Will New Website on GMOs Actually Provide Answers?

Who are you going to trust when it comes to facts about GMOs—researchers, activists, or the people who actually make them? Wait… Is this a trick question?
A new website, GMOAnswers.com, has been launched by the Council for Biotechnology Information, promising to answer any question consumers put to them about genetically modified organisms. And who is the Council for Biotechnology Information when they’re at home? Why, Dow Chemical, DuPont, Syngenta, Bayer CropScience, BASF and—oh yeah—Monsanto.
Biotech companies join the GMO conversation
“We have not done a very good job communicating about GMOs,” Cathleen Enright, executive director of the Council for Biotechnology Information, told the New York Times. “We want to get into the conversation.”

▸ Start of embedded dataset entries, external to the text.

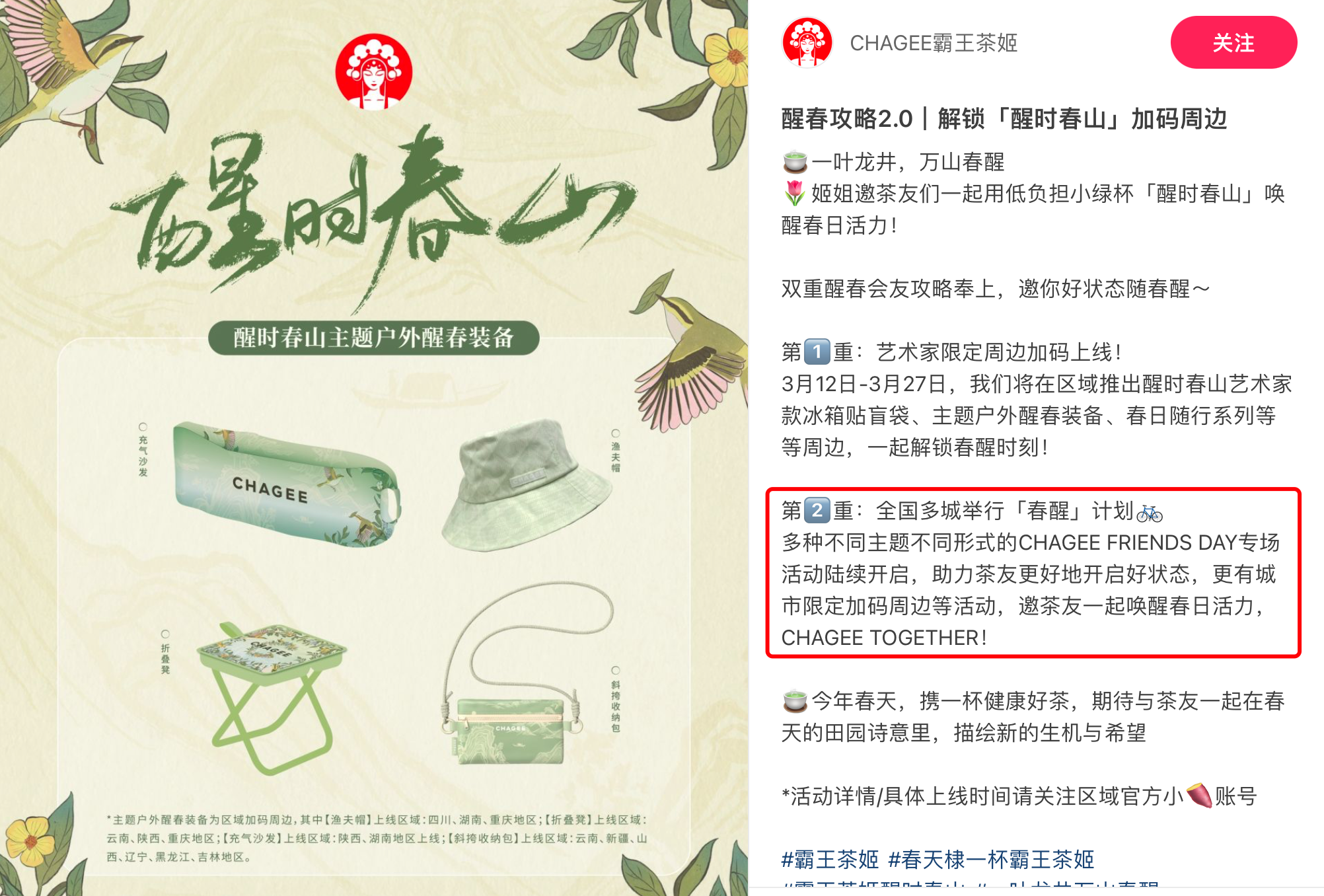Click the 醒时春山 calligraphy poster title

(x=374, y=211)
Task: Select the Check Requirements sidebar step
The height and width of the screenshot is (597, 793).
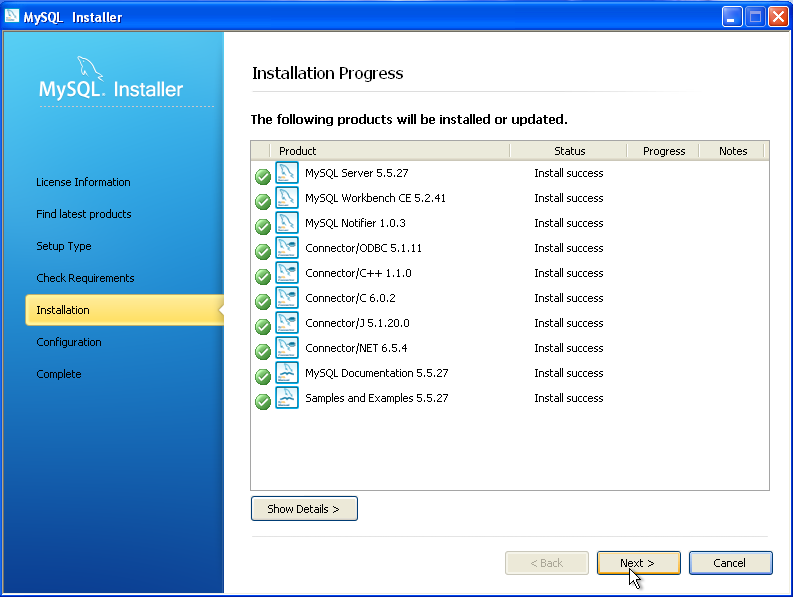Action: tap(85, 278)
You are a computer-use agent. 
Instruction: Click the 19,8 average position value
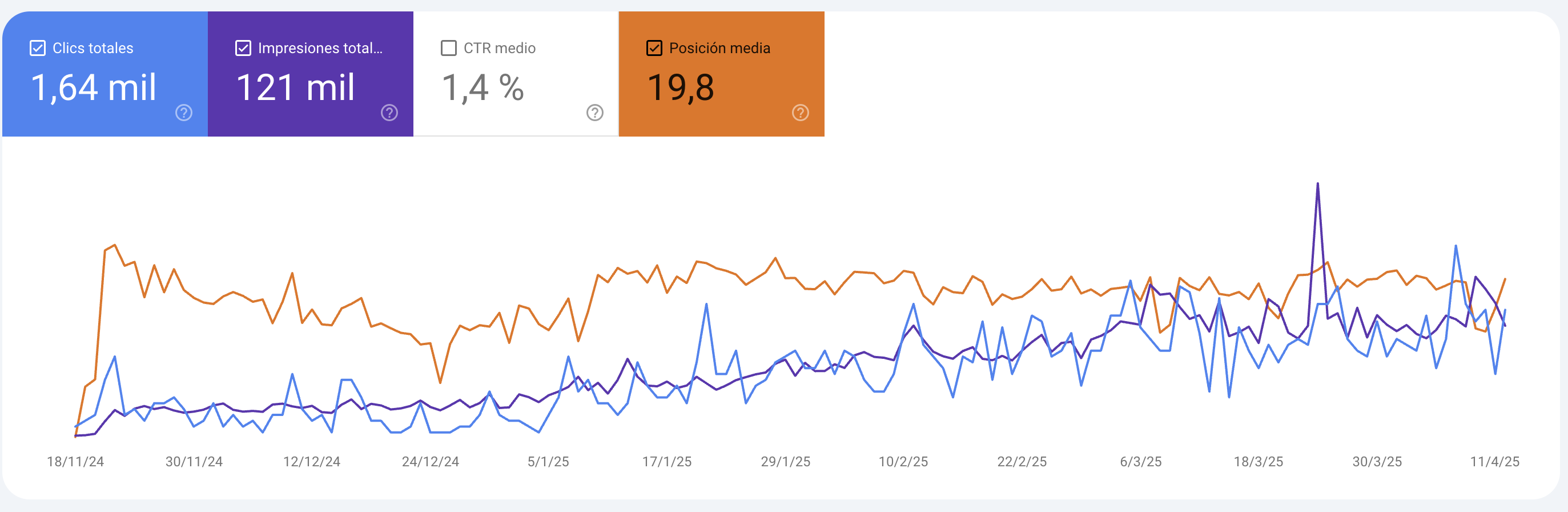coord(681,87)
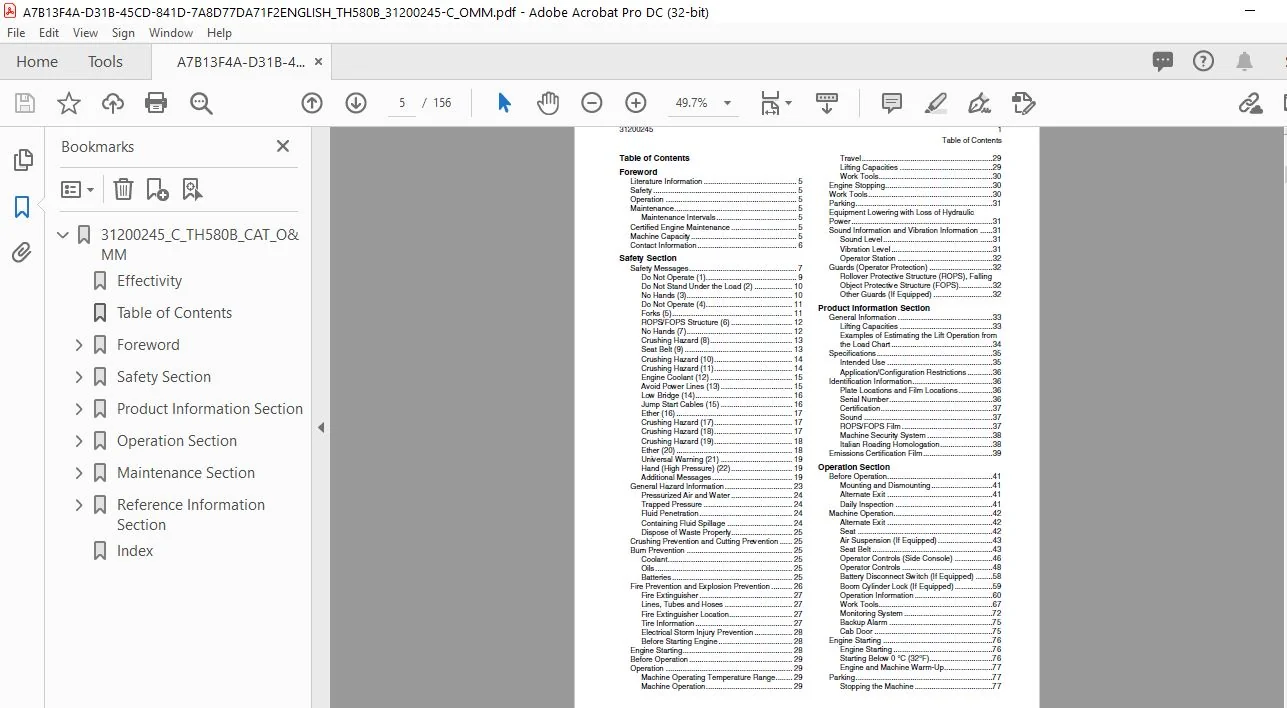This screenshot has width=1287, height=708.
Task: Click the page number input field
Action: [x=402, y=103]
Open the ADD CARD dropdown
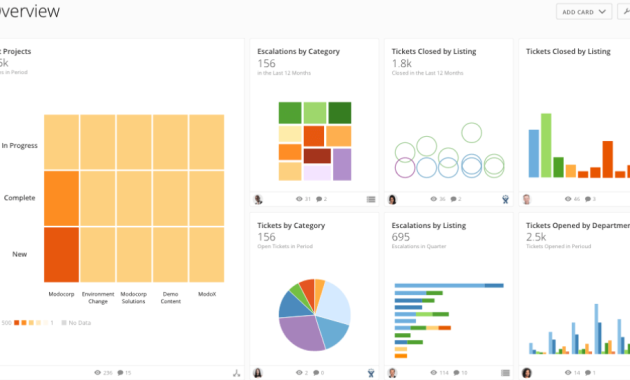The width and height of the screenshot is (630, 380). point(584,12)
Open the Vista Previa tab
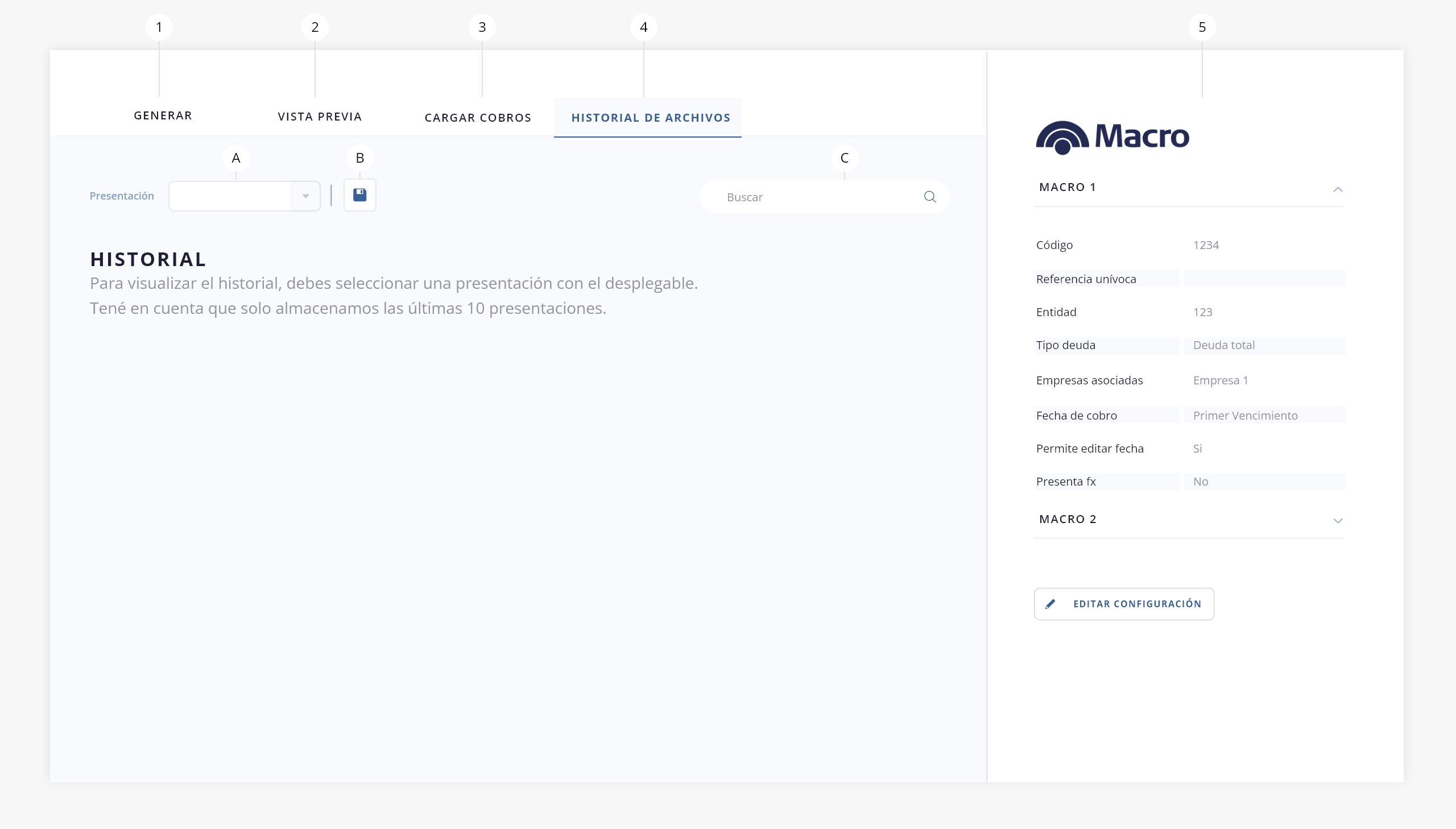This screenshot has height=829, width=1456. pos(320,117)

Apparently, they don’t count the millions of dollars spent on anti-GMO labeling advertising to defeat the passage of legislation that would require genetically modified foods to be labeled in states across the country. In California, proponents claim the vote was swayed by the ad blitz, which mainly asserted that new labeling laws would cause food prices to go up.
The biotech industry contends that GMO labeling laws would scare away consumers by making them believe that GMO foods are somehow less safe or different from conventional foods. The Food and Drug Administration has taken the position that genetic engineering does not make foods materially different from conventional foods, and so, the industry group’s new website and corresponding goodwill campaign are supposed to help set the record straight.
Got GMO questions? Ask a Monsanto scientist
The website will purportedly answer virtually any question put to it about GMOs, though at this writing, many of the questions were being answered by other participants in the forum—mainly vocal supporters of GMOs; only a small number had been officially answered by a representative of the group.
The group has also said it will make public on the site the findings of animal studies and other information required by regulators, making the information easier to access. In addition, Ms. Enright told the Times that crop biotechnology companies would begin offering tours of their facilities to the public.
Critics are likely to see the website through propoganda-colored glasses, as it seems highly unlikely that the group would publish any unflattering information about GMOs on its own website. Yet, the group has taken one bold step so far simply by using the term “GMO” in the website’s name; up until now, the industry has shunned the term because of its perceived pejorative nature.